**EXCERPT**
——————

The importance of findability
As director of knowledge management at Takeda Pharmaceutical Company Limited, Giovanni Piazza is responsible for providing the content that its 50,000 employees and 25,000 contractors need in order to perform their jobs. An innovator in the field, Takeda spends a significant amount of its $30 billion in annual revenue on R&D, with about $30 million per year invested in external sources of scientific literature to support its research activities. Recognizing the need to have a robust search capability for this function and other corporate search needs, the company selected the Sinequa Intelligent Search platform as its enterprise search engine.
The content used by researchers comes from many different sites. To help them obtain and view the information they need in an efficient way, the Sinequa platform presents the content in one interface; therefore, the users do not have to become familiar with interfaces for the multiple destination sites on which the content is provided. Sinequa uses natural language process (NLP) query intent detection and other AI capabilities to return highly relevant results. Piazza considers Sinequa to be a good match for Takeda’ s needs. “It has the right capabilities, and the company provides high-quality professional services,” he said.
Rather than viewing the platform as a search engine, Piazza prefers to consider it as “a findability platform.” “Search is a technique,” he commented, “while findability is an outcome. This is core to my mission. The ability to find information is an imperative in pharma—for example, helping a researcher know whether we have done similar work in the past, which eliminates waste and redundancy. It also allows them to quickly discover who the experts are on a certain topic.”
Given the substantial costs of the scientific content, analytics that can reveal which data sources are most useful is an important part of the value that Sinequa’s platform provides. “We have developed a set of analytics that tells us the cost of each touch by the user,” Piazza continued, “whether it is to a page view, a URL, or a document. This allows us to place value judgments on any of the sets of content we purchase and optimize our spend.”

——————

**COLLECTED MATERIAL**

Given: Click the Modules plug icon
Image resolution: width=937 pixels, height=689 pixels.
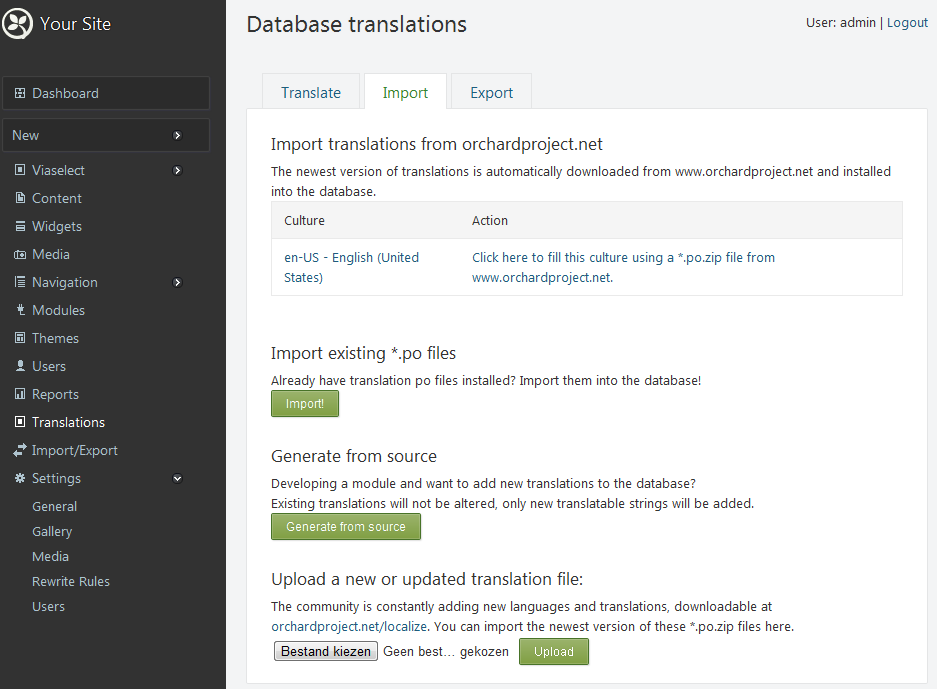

——————

**SET OF TASKS**
• A. Answer these questions from the article on findability at Takeda:
(i) How many employees does Takeda have?
(ii) About how much does Takeda invest each year in external sources of scientific literature?
(iii) According to Piazza, search is a technique, but what is findability?
• B. Carry on the article on findability at Takeda from the point where it stops.
The material has no connection to the article on findability at Takeda.

**RESPONSES BY ITEM NUMBER**
• A.
(i) 50,000
(ii) About $30 million per year
(iii) An outcome

• B.
In addition, the metrics allow Takeda to get a picture of the userbase—who is using the content and what the patterns of usage are. “This process helps us find out if people who might benefit from the content are not using it, and whether we should reach out,” he noted. However, Piazza is cautious about enabling too much “push” in the content. “We prefer a pull approach in general, in which the user is the active party. Just because a user has accessed content on a certain topic does not mean they want dozens of additional articles about it.”
The Sinequa Intelligent Search platform is used broadly throughout Takeda to find information beyond what is needed for R&D activities. “Organizations have their cycles,” Piazza pointed out, “and we surface some information at certain times, such as benefit information when employees can make changes to their policies. At other times of the year, other information becomes relevant, and we surface it then to make it more visible to our userbase.”
Presenting relevant information is the positive outcome of an overall findability strategy. “There is a lot that needs to be done behind the scenes to make content accessible and findable,” observed Piazza. “Designing a system is not a static event, but an ongoing process that requires continued adaptation and continuous improvement. We view it as a journey, and we have a pipeline of many things waiting to be developed as part of our findability strategy.”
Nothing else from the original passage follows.